There are so many shows, many of which feature celebrities and WotC sponsorship. Right now, you can find a video of Jack Black and Patton Oswalt playing D&D. Both of these guys are household names, and have appeared in television series and films.
But you can see why the folks at G4 point out that Party this is technically “television’s first Dungeons & Dragons series.” Okay, sure. But what is “television” anymore?
Recently folks have started using the term linear TV to talk about watching a show. We don’t really “broadcast” anything anymore. Everything is digital, and comes through broadband lines anyway. But “linear TV” defines the modern way we watch one episode of a show each week at a scheduled time.
Which is also ultimately meaningless.
Technology is blurring the lines of how we interact with media. Even if you watch Party on a television screen, you’re likely streaming it through your smart phone or watching on a laptop.

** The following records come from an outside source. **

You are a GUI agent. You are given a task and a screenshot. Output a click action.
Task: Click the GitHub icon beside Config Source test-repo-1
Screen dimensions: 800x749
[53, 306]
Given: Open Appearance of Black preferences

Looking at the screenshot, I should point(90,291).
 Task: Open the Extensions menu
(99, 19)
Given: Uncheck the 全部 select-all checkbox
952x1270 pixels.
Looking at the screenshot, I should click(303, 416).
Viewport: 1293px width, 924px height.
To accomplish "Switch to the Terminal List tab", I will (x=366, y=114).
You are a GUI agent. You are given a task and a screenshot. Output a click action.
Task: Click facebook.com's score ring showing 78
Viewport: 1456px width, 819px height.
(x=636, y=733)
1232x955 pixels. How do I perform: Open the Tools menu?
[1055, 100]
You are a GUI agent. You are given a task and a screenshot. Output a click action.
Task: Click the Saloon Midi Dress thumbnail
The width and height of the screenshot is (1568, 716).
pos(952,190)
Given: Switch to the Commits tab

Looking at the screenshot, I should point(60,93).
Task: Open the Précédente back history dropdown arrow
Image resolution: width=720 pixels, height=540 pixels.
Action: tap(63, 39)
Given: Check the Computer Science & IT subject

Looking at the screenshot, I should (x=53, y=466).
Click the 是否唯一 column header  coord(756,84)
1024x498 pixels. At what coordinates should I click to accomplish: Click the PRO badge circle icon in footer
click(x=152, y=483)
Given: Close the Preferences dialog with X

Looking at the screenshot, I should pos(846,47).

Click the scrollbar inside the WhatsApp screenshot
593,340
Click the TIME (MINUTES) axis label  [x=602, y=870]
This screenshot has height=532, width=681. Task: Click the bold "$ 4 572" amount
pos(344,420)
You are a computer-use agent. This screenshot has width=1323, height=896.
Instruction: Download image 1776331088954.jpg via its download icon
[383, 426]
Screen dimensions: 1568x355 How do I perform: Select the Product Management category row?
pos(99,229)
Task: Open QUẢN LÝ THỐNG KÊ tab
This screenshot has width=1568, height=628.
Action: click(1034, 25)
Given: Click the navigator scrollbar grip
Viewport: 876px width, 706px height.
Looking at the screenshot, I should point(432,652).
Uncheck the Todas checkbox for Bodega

And more to the point, Party will have a traditional time slot on the G4 Channel. But show will also be live-streamed on Twitch and YouTube, allowing viewers to interact with the show as it happens.
Which won’t even be at the same time as the “linear broadcast.” The livestream premieres a full three days before the “linear broadcast” is released, meaning that G4 has found a whole new way to say “the game streams Friday, the VOD goes live on Monday.”
G4’s Invitation to Party Goes Linear Broadcast
And you’ll want to watch the livestream, because that brings you right into the action as it happens. You’ll even have a chance to affect the course of the game. Per the press release:
Viewers who watch during the show’s livestream on Twitch and YouTube will also have a hand in the action as they’ll be able to directly affect gameplay via real-time voting. Outrageous prompts, story beats, NPC characters, and obstacles will be imagined and sourced by our viewers at home (and in-studio), for the DM and Players to execute.
Which is an extremely cool move, and pretty ambitious for the soon-to-be resurrected G4. The channel was shut down back in 2013, but will be officially back in business on November 16th this year.
So, existential crises aside, this show looks like an absolute blast, featuring a cast of heavy hitters. Headed up by DM B. Dave Walters, who runs the Black Dice Society, on WotC’s Twitch channel, is lead designer for Into the Motherlands, among other things, the show collects a number of internet personalities. You’ve got Kassem G, Fiona Nova, Indiana “Froskurinn” Black, and Ify Nwadiwe, all of whom make for great watching
But on top of all that, the show boasts interactive elements. It has set up a space for players to step out from behind the table to actually improvise their role-playing encounters with each other and “a revolving roster of guest NPCs.” It’s only a matter of time before other familiar faces from the tabletop space make their way to the show.